• _Aim of the task_
Pull out every line of the data below that contains the word "blue".

### The records ###

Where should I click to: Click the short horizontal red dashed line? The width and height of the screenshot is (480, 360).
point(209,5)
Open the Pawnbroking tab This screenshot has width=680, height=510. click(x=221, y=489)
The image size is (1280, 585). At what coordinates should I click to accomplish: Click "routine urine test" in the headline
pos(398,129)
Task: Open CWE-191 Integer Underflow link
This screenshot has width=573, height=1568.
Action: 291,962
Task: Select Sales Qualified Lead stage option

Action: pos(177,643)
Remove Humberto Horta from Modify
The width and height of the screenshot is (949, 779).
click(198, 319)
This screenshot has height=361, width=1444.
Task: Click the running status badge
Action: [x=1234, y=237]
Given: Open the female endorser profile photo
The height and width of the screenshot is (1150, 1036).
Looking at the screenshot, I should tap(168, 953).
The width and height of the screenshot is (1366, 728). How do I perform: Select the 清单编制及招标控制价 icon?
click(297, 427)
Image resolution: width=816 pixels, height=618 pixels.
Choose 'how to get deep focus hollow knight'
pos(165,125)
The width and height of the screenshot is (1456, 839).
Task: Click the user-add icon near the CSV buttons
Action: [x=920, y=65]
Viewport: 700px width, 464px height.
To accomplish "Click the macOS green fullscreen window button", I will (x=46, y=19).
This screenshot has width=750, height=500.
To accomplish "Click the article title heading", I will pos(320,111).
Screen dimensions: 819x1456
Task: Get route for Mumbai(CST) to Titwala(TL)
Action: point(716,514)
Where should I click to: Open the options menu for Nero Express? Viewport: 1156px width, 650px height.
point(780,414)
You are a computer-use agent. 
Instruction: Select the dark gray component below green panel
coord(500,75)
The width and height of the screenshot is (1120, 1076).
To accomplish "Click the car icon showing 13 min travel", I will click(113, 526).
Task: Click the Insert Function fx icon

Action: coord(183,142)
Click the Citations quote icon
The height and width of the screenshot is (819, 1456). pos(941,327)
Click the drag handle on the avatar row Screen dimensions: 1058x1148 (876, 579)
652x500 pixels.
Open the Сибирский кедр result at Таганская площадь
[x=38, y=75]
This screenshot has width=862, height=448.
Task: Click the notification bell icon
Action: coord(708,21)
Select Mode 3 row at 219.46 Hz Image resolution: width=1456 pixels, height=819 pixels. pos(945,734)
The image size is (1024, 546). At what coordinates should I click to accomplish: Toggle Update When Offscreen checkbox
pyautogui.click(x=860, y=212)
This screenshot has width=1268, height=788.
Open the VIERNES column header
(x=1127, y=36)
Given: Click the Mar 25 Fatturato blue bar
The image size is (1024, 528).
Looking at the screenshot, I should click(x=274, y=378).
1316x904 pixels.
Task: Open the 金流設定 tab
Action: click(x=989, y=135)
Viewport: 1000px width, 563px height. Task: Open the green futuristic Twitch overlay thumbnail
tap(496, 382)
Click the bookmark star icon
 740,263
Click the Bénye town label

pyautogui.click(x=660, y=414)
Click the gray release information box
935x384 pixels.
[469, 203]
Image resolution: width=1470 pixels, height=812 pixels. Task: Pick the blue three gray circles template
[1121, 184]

###

• _The answer_
Given: Click the Mar 25 Fatturato blue bar
Image resolution: width=1470 pixels, height=812 pixels. Task: Pick the blue three gray circles template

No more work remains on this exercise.